"I am going to do my best for Corrie, whatever happens. Please trust me so far, and if I have offended or seemed to fail in this letter, remember my past months in excuse.
"Allan Gerard."
Flavia laid down the sheet of paper. In that moment she suffered less from the destruction of her own happiness than from the destruction of Gerard's. This cry out of his anguish to the one for whom alone he had broken the stoical muteness in which he had wrapped his endured pain of mind and body, this self-revelation that was the difficult baring of a heart not used to show itself and avowal of weakness at the core of so much strength, drew from her an outrush of maternal protectiveness that rolled its flood above personal grief.

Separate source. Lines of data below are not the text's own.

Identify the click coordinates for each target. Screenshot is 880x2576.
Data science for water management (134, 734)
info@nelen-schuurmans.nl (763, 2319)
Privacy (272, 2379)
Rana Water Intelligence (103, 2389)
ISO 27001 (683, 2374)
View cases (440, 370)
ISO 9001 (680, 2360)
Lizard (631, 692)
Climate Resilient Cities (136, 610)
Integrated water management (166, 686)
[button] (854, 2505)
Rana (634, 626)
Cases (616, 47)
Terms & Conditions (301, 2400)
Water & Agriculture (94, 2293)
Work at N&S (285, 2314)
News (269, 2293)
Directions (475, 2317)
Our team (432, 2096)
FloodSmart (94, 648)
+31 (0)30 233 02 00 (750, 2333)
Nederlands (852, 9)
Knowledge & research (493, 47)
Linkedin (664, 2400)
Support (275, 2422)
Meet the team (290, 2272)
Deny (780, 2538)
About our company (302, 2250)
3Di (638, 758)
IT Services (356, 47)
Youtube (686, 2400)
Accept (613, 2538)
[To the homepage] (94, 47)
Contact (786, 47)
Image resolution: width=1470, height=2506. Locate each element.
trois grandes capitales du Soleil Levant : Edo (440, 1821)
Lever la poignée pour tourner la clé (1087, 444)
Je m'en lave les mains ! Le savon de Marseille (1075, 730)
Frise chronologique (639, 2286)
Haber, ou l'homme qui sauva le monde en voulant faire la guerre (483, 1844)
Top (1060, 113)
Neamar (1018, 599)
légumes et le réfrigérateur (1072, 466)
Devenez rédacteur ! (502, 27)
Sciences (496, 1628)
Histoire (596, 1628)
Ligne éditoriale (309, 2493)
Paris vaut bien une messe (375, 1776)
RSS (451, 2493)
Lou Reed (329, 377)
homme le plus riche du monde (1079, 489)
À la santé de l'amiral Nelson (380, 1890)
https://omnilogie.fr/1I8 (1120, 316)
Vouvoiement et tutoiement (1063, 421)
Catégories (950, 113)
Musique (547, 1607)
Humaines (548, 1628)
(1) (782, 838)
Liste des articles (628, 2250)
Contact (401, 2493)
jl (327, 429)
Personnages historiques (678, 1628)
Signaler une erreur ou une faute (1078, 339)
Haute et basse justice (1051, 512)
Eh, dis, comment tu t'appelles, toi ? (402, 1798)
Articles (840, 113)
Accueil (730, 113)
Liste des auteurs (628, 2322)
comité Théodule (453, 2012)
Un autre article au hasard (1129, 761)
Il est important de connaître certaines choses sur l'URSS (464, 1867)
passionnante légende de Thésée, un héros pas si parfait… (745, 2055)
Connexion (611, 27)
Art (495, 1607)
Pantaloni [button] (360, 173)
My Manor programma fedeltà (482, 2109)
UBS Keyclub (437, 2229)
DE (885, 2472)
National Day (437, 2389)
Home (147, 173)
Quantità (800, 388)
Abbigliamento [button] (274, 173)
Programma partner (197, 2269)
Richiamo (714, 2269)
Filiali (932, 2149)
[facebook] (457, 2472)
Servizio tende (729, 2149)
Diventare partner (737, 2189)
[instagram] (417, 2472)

If she could have sent Isabel to him, then, an Isabel worthy of the high trust and pathetic dignity in humility of that letter, she could have accepted her own sorrow. But she knew Isabel Rose, knew the vanity of that hope even as she tried to realize it.
"You know what Mr. Gerard wishes to say to you, to-morrow?" she asked composedly. If the composure was overdone, it was the error of a novice in acting.
The other girl shrank back.
"Yes—I——"
"Then, why do you not answer him? Surely, if you expected him to write this, you must answer him."
"I will not!" Isabel cried loudly and rebelliously. "I will not go, I will not see him hurt like that and hear him, hear him——" she broke off, fighting for breath. "Tell him to go away. I can't help it now, I can't see him. It's all over!"
This was the woman Allan Gerard had chosen, Flavia thought in bitter wonder; this self-centred, hysterical girl whose love could not survive the marring of her lover's outward beauty. Isabel could not bear to go to him; the irony of it sank deep into the girl who could scarcely bear to stay away. But Flavia turned to the mute Rupert, holding her dignity steadily above her pitiful confusion of mind, striving, also, to ease this blow to Gerard, who was so little fit to receive it.
"Pray inform Mr. Gerard that Miss Rose is unwell and hardly able to answer his letter now," she directed. "I hope she will be able to accompany Mr. Corwin Rose, to-morrow morning, as he suggests."